## TASK TO CARRY OUT
From the listing below, copy only the lines from the line that contains "1336x602 pixels. At" to the line that contains "Open the 视图 ribbon tab", counting those two lines as part of the copy.

## PROVIDED INFORMATION
[Start of section]
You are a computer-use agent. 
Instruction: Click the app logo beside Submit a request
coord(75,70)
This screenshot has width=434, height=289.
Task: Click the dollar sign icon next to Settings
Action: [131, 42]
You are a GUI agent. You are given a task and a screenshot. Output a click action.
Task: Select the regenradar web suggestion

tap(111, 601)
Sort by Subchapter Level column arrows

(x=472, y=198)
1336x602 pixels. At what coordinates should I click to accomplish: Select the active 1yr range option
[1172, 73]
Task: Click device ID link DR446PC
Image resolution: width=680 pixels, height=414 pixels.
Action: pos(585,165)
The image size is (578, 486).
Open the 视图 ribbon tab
[End of section]
[Start of section]
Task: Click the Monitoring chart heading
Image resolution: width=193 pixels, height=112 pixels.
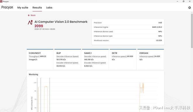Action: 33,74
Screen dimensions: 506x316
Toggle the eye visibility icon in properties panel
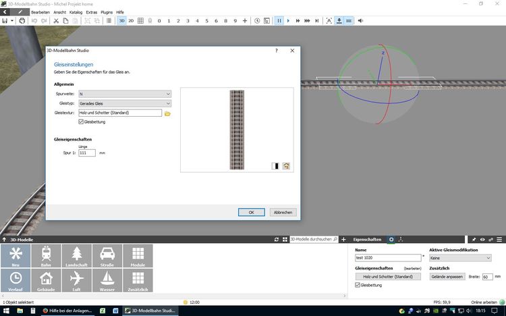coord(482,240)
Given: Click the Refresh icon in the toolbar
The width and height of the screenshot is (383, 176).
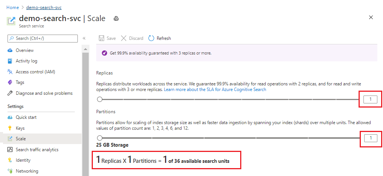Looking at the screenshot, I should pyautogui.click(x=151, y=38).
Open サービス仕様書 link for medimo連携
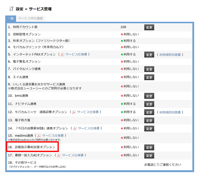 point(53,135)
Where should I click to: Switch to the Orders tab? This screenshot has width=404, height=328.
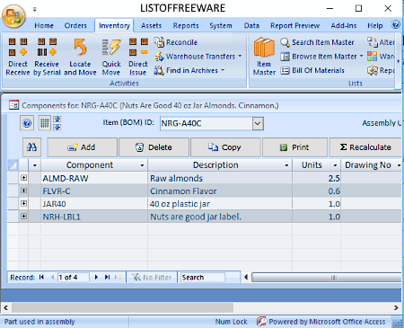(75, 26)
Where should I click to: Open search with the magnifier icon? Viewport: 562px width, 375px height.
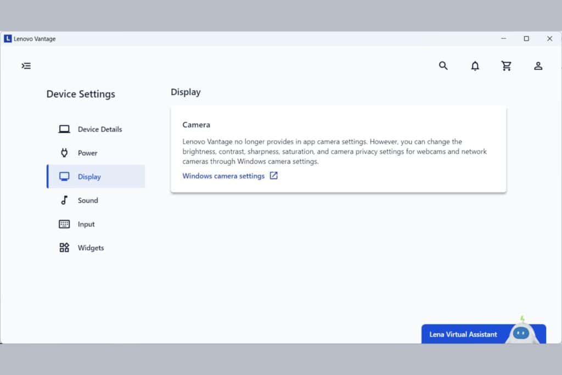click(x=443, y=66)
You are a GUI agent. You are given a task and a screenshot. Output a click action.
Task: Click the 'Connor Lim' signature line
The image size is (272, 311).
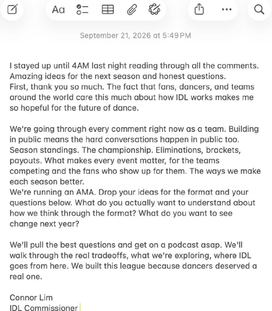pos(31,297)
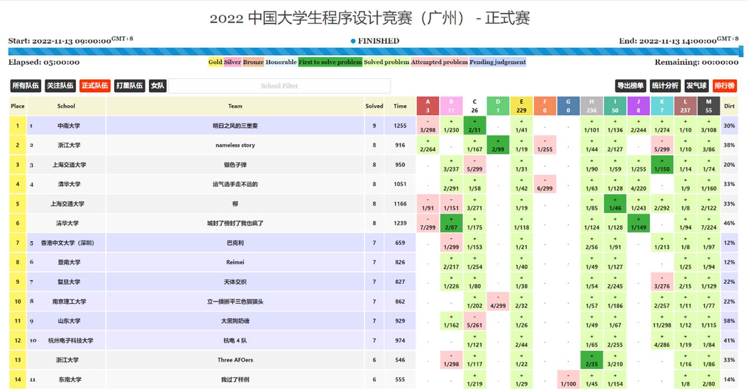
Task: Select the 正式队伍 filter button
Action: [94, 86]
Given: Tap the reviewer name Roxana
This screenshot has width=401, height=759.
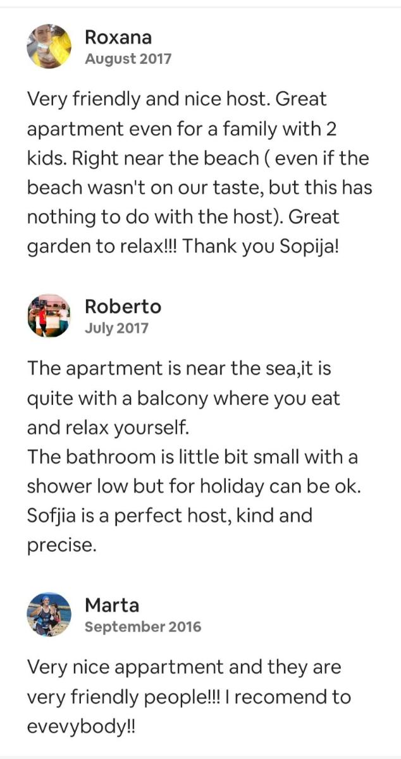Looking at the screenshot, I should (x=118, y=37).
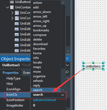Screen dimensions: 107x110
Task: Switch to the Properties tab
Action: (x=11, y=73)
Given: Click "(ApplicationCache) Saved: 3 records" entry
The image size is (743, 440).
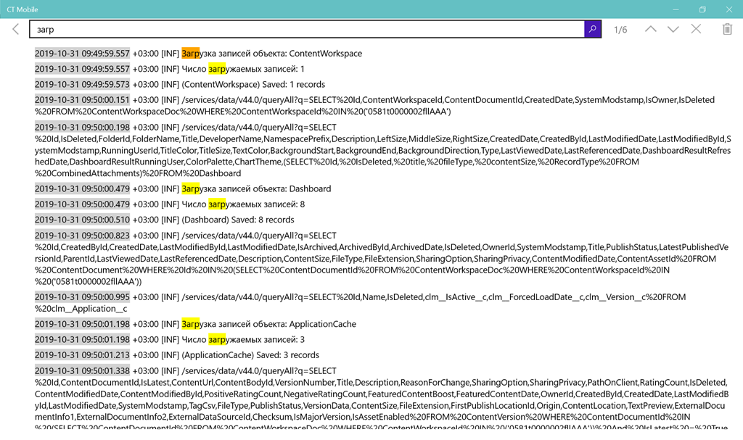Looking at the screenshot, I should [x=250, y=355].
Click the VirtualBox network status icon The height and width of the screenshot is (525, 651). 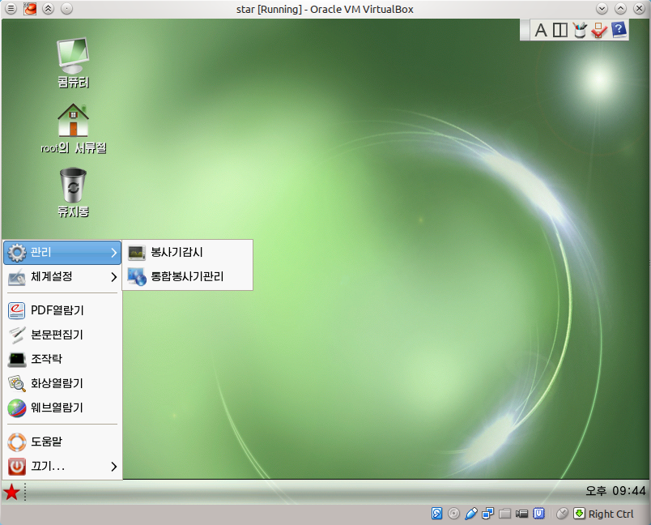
[End of section]
## ANSWER SECTION
1336x602 pixels. At what coordinates should I click to accomplish: Select the active 1yr range option
[1172, 73]
Task: Click device ID link DR446PC
Image resolution: width=680 pixels, height=414 pixels.
Action: pos(585,165)
The image size is (578, 486).
Open the 视图 ribbon tab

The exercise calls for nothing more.